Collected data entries

⁂

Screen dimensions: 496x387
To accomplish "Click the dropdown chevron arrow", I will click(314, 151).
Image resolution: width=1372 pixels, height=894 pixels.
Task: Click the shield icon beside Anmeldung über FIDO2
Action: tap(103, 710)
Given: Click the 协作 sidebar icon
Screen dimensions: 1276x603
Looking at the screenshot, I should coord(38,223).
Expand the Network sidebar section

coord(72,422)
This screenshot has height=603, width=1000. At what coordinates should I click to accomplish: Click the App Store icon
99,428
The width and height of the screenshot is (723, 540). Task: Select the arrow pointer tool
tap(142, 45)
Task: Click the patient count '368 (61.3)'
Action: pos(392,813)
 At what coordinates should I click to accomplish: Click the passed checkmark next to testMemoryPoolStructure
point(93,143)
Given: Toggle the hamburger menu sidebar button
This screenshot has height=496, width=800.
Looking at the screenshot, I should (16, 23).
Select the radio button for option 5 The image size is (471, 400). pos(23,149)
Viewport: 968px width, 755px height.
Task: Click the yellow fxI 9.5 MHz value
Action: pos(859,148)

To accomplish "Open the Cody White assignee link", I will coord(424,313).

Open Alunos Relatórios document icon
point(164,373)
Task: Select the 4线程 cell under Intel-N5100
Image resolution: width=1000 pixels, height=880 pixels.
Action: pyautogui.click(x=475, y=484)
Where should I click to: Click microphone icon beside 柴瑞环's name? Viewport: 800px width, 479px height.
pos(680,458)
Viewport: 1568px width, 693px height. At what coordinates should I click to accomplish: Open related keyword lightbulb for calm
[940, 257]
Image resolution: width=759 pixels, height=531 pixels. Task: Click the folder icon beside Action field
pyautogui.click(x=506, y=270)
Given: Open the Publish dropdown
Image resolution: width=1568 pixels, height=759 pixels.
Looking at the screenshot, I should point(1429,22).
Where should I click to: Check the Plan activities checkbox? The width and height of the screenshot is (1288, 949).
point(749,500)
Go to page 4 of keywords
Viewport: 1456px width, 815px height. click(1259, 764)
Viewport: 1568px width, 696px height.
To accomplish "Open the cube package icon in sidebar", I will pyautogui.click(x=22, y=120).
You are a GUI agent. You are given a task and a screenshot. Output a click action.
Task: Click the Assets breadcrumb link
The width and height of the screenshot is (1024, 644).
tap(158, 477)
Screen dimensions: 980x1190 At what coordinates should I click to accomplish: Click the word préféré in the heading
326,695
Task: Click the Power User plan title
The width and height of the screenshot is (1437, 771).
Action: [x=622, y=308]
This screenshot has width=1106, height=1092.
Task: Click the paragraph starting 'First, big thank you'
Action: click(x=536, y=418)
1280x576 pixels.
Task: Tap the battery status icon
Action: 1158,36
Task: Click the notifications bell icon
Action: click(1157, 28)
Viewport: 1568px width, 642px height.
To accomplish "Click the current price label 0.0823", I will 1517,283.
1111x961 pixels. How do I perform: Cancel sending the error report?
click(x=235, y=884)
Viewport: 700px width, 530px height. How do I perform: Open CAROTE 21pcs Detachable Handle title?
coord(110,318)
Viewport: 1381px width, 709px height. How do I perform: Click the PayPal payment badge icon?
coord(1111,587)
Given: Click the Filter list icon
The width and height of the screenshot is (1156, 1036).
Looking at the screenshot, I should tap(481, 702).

⁂

__TASK TO COMPLETE__
A reply should hold exactly the lines from the one containing "Viewport: 1381px width, 709px" through the end of the data above, nothing more.

__ANSWER SPACE__
Viewport: 1381px width, 709px height. How do I perform: Click the PayPal payment badge icon?
coord(1111,587)
Given: Click the Filter list icon
The width and height of the screenshot is (1156, 1036).
Looking at the screenshot, I should tap(481, 702).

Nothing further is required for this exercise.